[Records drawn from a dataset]
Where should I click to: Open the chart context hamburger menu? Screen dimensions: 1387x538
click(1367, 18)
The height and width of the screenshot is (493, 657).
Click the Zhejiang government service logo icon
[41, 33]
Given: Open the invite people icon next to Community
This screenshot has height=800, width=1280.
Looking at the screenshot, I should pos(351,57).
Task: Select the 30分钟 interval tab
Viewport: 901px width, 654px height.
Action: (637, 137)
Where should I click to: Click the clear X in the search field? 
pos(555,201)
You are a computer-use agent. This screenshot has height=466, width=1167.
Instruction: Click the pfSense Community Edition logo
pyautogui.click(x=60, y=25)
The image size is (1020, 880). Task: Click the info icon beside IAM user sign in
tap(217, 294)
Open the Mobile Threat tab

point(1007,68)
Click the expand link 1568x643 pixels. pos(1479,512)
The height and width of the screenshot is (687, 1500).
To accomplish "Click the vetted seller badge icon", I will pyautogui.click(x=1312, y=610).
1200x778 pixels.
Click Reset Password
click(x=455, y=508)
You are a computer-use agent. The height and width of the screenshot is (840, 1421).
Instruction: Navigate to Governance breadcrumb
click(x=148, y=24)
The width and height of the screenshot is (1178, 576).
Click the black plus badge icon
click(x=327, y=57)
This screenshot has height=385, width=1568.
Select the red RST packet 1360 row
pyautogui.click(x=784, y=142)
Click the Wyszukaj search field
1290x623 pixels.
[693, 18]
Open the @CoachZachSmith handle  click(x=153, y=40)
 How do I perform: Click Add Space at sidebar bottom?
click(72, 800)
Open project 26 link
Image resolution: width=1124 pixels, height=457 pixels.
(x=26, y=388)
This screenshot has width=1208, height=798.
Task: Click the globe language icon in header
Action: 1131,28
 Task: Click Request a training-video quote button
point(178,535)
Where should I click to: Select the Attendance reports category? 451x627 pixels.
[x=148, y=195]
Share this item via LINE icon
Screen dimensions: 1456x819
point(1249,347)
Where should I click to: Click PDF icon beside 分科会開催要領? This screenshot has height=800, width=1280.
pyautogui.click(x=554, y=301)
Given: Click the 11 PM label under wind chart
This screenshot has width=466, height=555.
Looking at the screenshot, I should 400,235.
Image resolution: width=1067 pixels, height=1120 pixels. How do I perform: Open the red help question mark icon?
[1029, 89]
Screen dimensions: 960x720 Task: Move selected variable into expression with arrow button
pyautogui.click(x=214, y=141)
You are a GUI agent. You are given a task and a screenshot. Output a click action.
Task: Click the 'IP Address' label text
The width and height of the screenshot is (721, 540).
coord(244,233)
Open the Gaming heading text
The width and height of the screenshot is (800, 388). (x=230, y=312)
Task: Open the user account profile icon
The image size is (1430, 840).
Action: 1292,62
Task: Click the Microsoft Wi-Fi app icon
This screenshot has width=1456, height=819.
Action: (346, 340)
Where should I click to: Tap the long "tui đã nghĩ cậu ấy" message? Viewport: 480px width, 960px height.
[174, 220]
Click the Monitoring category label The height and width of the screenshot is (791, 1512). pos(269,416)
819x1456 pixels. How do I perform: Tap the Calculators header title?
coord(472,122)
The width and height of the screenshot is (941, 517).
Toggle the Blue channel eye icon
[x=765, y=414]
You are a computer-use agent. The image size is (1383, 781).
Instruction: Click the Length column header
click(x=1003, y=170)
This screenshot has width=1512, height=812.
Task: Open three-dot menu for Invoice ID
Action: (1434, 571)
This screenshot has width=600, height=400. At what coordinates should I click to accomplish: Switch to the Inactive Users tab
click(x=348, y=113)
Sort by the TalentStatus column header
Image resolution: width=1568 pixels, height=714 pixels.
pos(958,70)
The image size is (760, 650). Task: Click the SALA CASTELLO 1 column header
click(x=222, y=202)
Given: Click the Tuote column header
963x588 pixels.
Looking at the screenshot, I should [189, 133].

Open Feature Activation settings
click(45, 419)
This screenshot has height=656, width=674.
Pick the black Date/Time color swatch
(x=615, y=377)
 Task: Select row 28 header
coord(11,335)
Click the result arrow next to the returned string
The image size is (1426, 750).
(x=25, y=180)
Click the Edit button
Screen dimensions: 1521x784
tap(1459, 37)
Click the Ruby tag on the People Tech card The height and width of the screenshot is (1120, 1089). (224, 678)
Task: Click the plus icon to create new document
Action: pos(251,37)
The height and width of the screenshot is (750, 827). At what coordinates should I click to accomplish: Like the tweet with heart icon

_Problem description:_ Nothing but a number should be given: the count of lines above in which the word "agent" occurs.

_Your response:_ 4